Dr. Marks raises a practical concern: some consultants hesitate to contradict molecular results. Dr. Cockerell counters this, noting that all information, whether it is morphology, immunostains, molecular studies, and/or clinical context, must be integrated. In some cases, uncertainty remains despite exhaustive workup.10 This diagnostic gray zone has contributed to greater adoption of terms like melanocytoma. Acknowledging uncertain biologic behavior, providing transparent communication, and offering medicolegal protection through accuracy rather than overconfidence is the key. “You didn’t call it benign. You didn’t call it malignant. You did your best and rendered a reasonable opinion.”

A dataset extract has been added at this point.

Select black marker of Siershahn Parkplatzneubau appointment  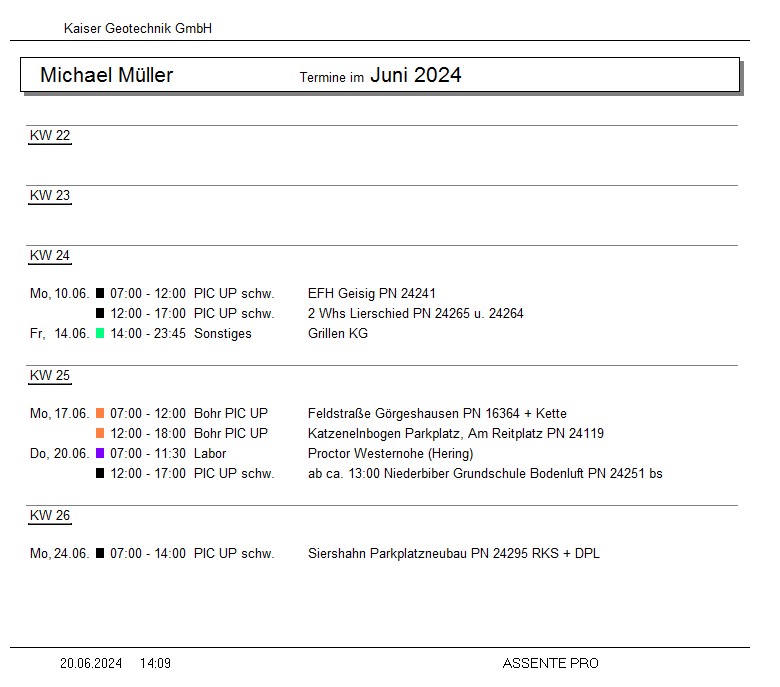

Practical Takeaways for the Practicing Dermatopathologist

This discussion highlights several key principles:

    • Second opinions are valuable but not inherently objective
    • Overreliance on either consultants or stains can mislead
    • Molecular tests offer additional clarity, not definitive answers
    • Following a reasonable, documented workup is what matters most legally

 

Looking ahead, Dr. Cockerell does not foresee molecular tools or artificial intelligence replacing second opinions entirely, but he does expect them to reduce unnecessary external consultations and empower more dermatopathologists to manage complex cases independently. “If you want to practice dermatopathology and read pigmented lesions, these tools can give you confidence. You don’t have to send everything out.”

References

  1. Geller BM, Frederick PD, Knezevich SR, et al. Pathologists’ use of second opinions in interpretation of melanocytic cutaneous lesions: policies, practices, and perceptions. Dermatol Surg. 2018;44(2):177–185.
  2. Elmore JG, Eguchi MM, Barnhill RL, et al. Effect of prior diagnoses on dermatopathologists’ interpretations of melanocytic lesions: a randomized controlled trial. JAMA Dermatol. 2022;158(9):1040–1047.
  3. Elmore JG, Barnhill RL, Elder DE, et al. Pathologists’ diagnosis of invasive melanoma and melanocytic proliferations: observer accuracy and reproducibility study. BMJ. 2017;357:j2813.
  4. Carney PA, Frederick PD, Reisch LM, et al. How concerns and experiences with medical malpractice affect dermatopathologists’ perceptions of their diagnostic practices when interpreting cutaneous melanocytic lesions. J Am Acad Dermatol. 2016;74(2):317–324.
  5. High WA. Malpractice in dermatopathology: principles, risk mitigation, and opportunities for improved care for the histologic diagnosis of melanoma and pigmented lesions. Clin Lab Med. 2008;28(2):261–284.
  6. Troxel DB. Medicolegal aspects of error in pathology. Arch Pathol Lab Med. 2006;130(5):617–619.
  7. AUC Committee Members, Fung MA, Vidal CI, et al. Appropriate use criteria for ancillary diagnostic testing in dermatopathology: new recommendations for 11 tests and 220 clinical scenarios from the American Society of Dermatopathology Appropriate Use Criteria Committee. J Cutan Pathol. 2022;49(3):231–245.
  8. Goldberg MS, Cockerell CJ, Rogers JH, et al. Appropriate statistical methods to assess cross-study diagnostic 23-gene expression profile test performance for cutaneous melanocytic neoplasms. Am J Dermatopathol. 2024;46(12):833–838.
  9. Marks E, Jarell A, Ludzik J, et al. A physician’s guide to the use of gene expression profile ancillary diagnostic testing for cutaneous melanocytic neoplasms. J Clin Aesthetic Dermatol. 2023;16(4):12–20.
  10. Cockerell CJ. Commentary on atypical melanocytic proliferations. Dermatol Surg. 2018;44(2):175–176.